Many aspire to greatness. And even if we do not aspire to greatness, without ambition few of us would achieve very much. This morning’s gospel offers practical lessons in ambition and the goals for which we should be ambitious.
James and John seek Jesus out in private. They begin, I suspect, somewhat abashedly, by asking Jesus to grant any request they make. In this they are like children with a parent, or a sailor with a chief, when the requester knows that the request isn’t quite right and is likely to be denied. You know the feelings I’m talking about, I am sure. We have all tried this technique at least once or twice.
Matthew reports that James and John were even more subtle. They did not go by themselves to see Jesus, but went with their mother and had her ask Jesus. Some scholars suspect that Matthew’s account may reflect an effort to make James and John look less ambitious, less political, instead portraying them as saintlier.
In any case, the gospel seems a clear rejection of “office politics.” The path to true greatness does not consist in networking, currying favor, having more “face time” than anybody else, or in changing our attitudes, values and opinions to match the prevailing wind. If honest, most of us try “politics” to get what we want from our parents, our spouse, our co-workers, our boss, and our friends at least some of the time. The twinge of conscience which I hope we feel when we use these tactics is God reminding us that these tactics are wrong and are not the path to greatness.
More surprising than Jesus’ rejection of politics as the path to preferment is Jesus’ rejection of advancement on the basis of achievement. Once James and John have asked Jesus to sit at his right and left, Jesus asks if they will be able to drink from the cup from which he is to drink and to be baptized with the baptism with which he will be baptized.
From the vantage point of the twentieth century, these are clearly allusions to Jesus’ crucifixion. James and John do not seem to have grasped what Jesus was talking about. The word used for baptism in this verse means submerged. In other words, Jesus asks James and John, are you able to be submerged into my life? Are you, are we, able to face every test and trial which Jesus faced?
James and John glibly reply, “We are able.” Jesus acknowledges that they indeed are able to drink from his cup and receive his baptism, but that this does not qualify them for preferment in God’s kingdom.
With God, we know that selections for preferment or promotion are not capricious. We know that God loves us too much to arbitrarily choose one person over another. And while the criteria for selection remain mysterious, we know that they are neither based on spiritual politics or ability, skill, accomplishments or merit. God chooses whom God will favor. We also know that humans have a role in determining what happens. Apparent capriciousness or blatant unfairness point to human actions, not to what God has done or is doing.
While God has chosen those whom God will favor, the path to greatness is clear: the one who would be great must be the servant of all, and the one who wishes to be first among all must be the slave of all. This is diametrically opposed to the prevalent notion that the path to greatness consists of positions of prominence, prestige and power.
To seek to be the servant of all is to follow in Jesus’ footsteps. God could have responded to sin in many different ways: by destroying all creation, wiping the canvass clean; by abandoning creation, throwing the partially finished canvass on a cosmic trash heap; or by patiently, lovingly reworking the details until each part was perfected, creating a living masterpiece. This was the course God chose. Jesus points the way to perfection, the way of sacrificial love which takes God as its center and finds fulfillment in others.

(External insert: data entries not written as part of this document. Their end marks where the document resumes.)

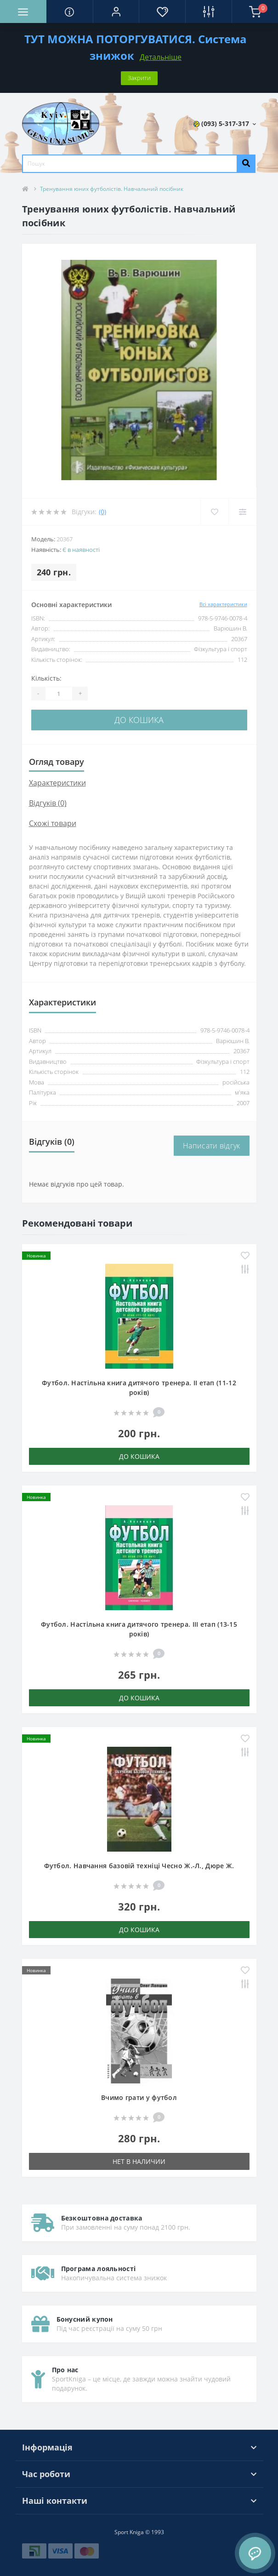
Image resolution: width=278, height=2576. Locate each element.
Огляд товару (56, 761)
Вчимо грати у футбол (139, 2097)
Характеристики (57, 783)
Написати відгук (211, 1146)
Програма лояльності (98, 2268)
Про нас (65, 2369)
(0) (102, 511)
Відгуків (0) (48, 803)
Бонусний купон (85, 2319)
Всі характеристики (223, 604)
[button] (116, 11)
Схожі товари (52, 823)
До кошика (139, 719)
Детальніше (161, 57)
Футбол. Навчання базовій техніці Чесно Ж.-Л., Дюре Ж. (139, 1865)
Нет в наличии (139, 2161)
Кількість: (46, 678)
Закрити (139, 78)
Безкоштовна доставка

During the terrible Boxer Rebellion in China at the turn of this century (the leaders were so nicknamed because they practiced gymnastics and calisthenics), the “boxers” captured a mission station, then placed a flat cross on the ground. They gave instruction that those who trampled the cross as they came out of the building would be set free; those who walked around the cross would be executed. The first seven students trampled the cross under their feet and were released.
But the eighth student, a young girl, knelt beside the cross and prayer for strength. Then she slowly walked around the cross to face the firing squad. Strengthened by her example, every one of the more than ninety other students followed her to death. This young student’s ambition of faithfulness brought her true greatness. May God grant us the same courage and faithfulness.
Erwin W. Lutzer, Where Do We Go From Here? (Chicago: Moody Press, 1993), 45.